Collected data
******
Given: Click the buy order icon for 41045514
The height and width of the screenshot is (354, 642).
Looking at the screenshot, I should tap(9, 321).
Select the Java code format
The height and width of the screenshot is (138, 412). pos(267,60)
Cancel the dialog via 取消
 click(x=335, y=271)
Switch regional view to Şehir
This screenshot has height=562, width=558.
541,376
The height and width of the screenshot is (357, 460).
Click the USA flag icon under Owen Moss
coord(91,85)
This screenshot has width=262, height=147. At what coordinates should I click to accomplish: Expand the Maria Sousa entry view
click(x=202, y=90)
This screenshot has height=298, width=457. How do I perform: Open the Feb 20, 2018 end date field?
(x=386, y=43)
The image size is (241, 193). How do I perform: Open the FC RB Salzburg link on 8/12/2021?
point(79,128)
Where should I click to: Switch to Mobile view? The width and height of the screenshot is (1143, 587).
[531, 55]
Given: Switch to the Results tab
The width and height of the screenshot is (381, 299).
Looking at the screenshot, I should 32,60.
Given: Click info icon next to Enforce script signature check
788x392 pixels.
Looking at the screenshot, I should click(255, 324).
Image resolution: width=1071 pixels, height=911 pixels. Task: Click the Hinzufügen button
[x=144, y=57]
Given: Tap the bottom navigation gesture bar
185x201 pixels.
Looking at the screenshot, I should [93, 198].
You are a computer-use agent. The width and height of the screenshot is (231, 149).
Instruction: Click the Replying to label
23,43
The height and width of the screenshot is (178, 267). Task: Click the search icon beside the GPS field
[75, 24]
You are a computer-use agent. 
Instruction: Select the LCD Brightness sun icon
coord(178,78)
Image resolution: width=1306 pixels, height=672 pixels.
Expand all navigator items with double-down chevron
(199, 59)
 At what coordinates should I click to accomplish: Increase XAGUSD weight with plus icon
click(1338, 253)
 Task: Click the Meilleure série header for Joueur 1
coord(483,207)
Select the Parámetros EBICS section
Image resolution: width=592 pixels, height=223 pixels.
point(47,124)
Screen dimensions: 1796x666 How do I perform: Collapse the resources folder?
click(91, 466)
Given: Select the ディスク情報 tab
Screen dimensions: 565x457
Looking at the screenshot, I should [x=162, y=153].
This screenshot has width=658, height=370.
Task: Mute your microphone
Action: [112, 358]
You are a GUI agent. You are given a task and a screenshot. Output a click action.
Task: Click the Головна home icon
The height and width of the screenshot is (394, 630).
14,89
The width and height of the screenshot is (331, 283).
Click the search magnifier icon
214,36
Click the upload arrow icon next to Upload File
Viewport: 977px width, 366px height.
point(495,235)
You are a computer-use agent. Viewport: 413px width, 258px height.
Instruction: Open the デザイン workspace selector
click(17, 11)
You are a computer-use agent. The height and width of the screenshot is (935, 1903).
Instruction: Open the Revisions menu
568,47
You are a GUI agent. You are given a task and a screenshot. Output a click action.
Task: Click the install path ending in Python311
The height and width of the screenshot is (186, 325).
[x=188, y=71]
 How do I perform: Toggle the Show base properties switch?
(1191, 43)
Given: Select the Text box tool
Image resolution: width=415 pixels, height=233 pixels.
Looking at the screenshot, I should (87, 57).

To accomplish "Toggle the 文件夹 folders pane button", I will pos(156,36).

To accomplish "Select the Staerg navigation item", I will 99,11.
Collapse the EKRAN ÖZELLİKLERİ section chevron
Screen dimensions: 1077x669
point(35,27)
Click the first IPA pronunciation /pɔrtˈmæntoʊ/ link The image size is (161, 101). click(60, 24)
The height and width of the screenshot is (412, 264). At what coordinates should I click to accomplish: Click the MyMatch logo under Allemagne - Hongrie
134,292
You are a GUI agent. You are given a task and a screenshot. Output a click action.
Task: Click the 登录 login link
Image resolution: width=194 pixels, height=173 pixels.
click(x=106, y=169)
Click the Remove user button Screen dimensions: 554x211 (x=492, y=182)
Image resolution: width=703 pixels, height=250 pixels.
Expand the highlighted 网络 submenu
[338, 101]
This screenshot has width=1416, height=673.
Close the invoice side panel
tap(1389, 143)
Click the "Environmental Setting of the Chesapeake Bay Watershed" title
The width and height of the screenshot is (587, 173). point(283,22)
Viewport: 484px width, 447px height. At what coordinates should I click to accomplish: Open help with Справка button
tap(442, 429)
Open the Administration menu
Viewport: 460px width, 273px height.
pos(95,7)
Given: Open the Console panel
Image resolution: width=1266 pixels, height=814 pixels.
******
◆ **WHAT IS BEING ASKED**: The answer must be an exact reproduction of all the records.

◆ **WRITTEN REPLY**:
Given: Click the buy order icon for 41045514
The height and width of the screenshot is (354, 642).
Looking at the screenshot, I should tap(9, 321).
Select the Java code format
The height and width of the screenshot is (138, 412). pos(267,60)
Cancel the dialog via 取消
 click(x=335, y=271)
Switch regional view to Şehir
This screenshot has height=562, width=558.
541,376
The height and width of the screenshot is (357, 460).
Click the USA flag icon under Owen Moss
coord(91,85)
This screenshot has width=262, height=147. At what coordinates should I click to accomplish: Expand the Maria Sousa entry view
click(x=202, y=90)
This screenshot has height=298, width=457. How do I perform: Open the Feb 20, 2018 end date field?
(x=386, y=43)
The image size is (241, 193). How do I perform: Open the FC RB Salzburg link on 8/12/2021?
point(79,128)
Where should I click to: Switch to Mobile view? The width and height of the screenshot is (1143, 587).
[531, 55]
Given: Switch to the Results tab
The width and height of the screenshot is (381, 299).
Looking at the screenshot, I should 32,60.
Given: Click info icon next to Enforce script signature check
788x392 pixels.
Looking at the screenshot, I should click(255, 324).
Image resolution: width=1071 pixels, height=911 pixels. Task: Click the Hinzufügen button
[x=144, y=57]
Given: Tap the bottom navigation gesture bar
185x201 pixels.
Looking at the screenshot, I should [93, 198].
You are a computer-use agent. The width and height of the screenshot is (231, 149).
Instruction: Click the Replying to label
23,43
The height and width of the screenshot is (178, 267). Task: Click the search icon beside the GPS field
[75, 24]
You are a computer-use agent. 
Instruction: Select the LCD Brightness sun icon
coord(178,78)
Image resolution: width=1306 pixels, height=672 pixels.
Expand all navigator items with double-down chevron
(199, 59)
 At what coordinates should I click to accomplish: Increase XAGUSD weight with plus icon
click(1338, 253)
 Task: Click the Meilleure série header for Joueur 1
coord(483,207)
Select the Parámetros EBICS section
Image resolution: width=592 pixels, height=223 pixels.
point(47,124)
Screen dimensions: 1796x666 How do I perform: Collapse the resources folder?
click(91, 466)
Given: Select the ディスク情報 tab
Screen dimensions: 565x457
Looking at the screenshot, I should [x=162, y=153].
This screenshot has width=658, height=370.
Task: Mute your microphone
Action: [112, 358]
You are a GUI agent. You are given a task and a screenshot. Output a click action.
Task: Click the Головна home icon
The height and width of the screenshot is (394, 630).
14,89
The width and height of the screenshot is (331, 283).
Click the search magnifier icon
214,36
Click the upload arrow icon next to Upload File
Viewport: 977px width, 366px height.
point(495,235)
You are a computer-use agent. Viewport: 413px width, 258px height.
Instruction: Open the デザイン workspace selector
click(17, 11)
You are a computer-use agent. The height and width of the screenshot is (935, 1903).
Instruction: Open the Revisions menu
568,47
You are a GUI agent. You are given a task and a screenshot. Output a click action.
Task: Click the install path ending in Python311
The height and width of the screenshot is (186, 325).
[x=188, y=71]
 How do I perform: Toggle the Show base properties switch?
(1191, 43)
Given: Select the Text box tool
Image resolution: width=415 pixels, height=233 pixels.
Looking at the screenshot, I should (87, 57).

To accomplish "Toggle the 文件夹 folders pane button", I will pos(156,36).

To accomplish "Select the Staerg navigation item", I will 99,11.
Collapse the EKRAN ÖZELLİKLERİ section chevron
Screen dimensions: 1077x669
point(35,27)
Click the first IPA pronunciation /pɔrtˈmæntoʊ/ link The image size is (161, 101). click(60, 24)
The height and width of the screenshot is (412, 264). At what coordinates should I click to accomplish: Click the MyMatch logo under Allemagne - Hongrie
134,292
You are a GUI agent. You are given a task and a screenshot. Output a click action.
Task: Click the 登录 login link
Image resolution: width=194 pixels, height=173 pixels.
click(x=106, y=169)
Click the Remove user button Screen dimensions: 554x211 (x=492, y=182)
Image resolution: width=703 pixels, height=250 pixels.
Expand the highlighted 网络 submenu
[338, 101]
This screenshot has width=1416, height=673.
Close the invoice side panel
tap(1389, 143)
Click the "Environmental Setting of the Chesapeake Bay Watershed" title
The width and height of the screenshot is (587, 173). point(283,22)
Viewport: 484px width, 447px height. At what coordinates should I click to accomplish: Open help with Справка button
tap(442, 429)
Open the Administration menu
Viewport: 460px width, 273px height.
pos(95,7)
Given: Open the Console panel
Image resolution: width=1266 pixels, height=814 pixels.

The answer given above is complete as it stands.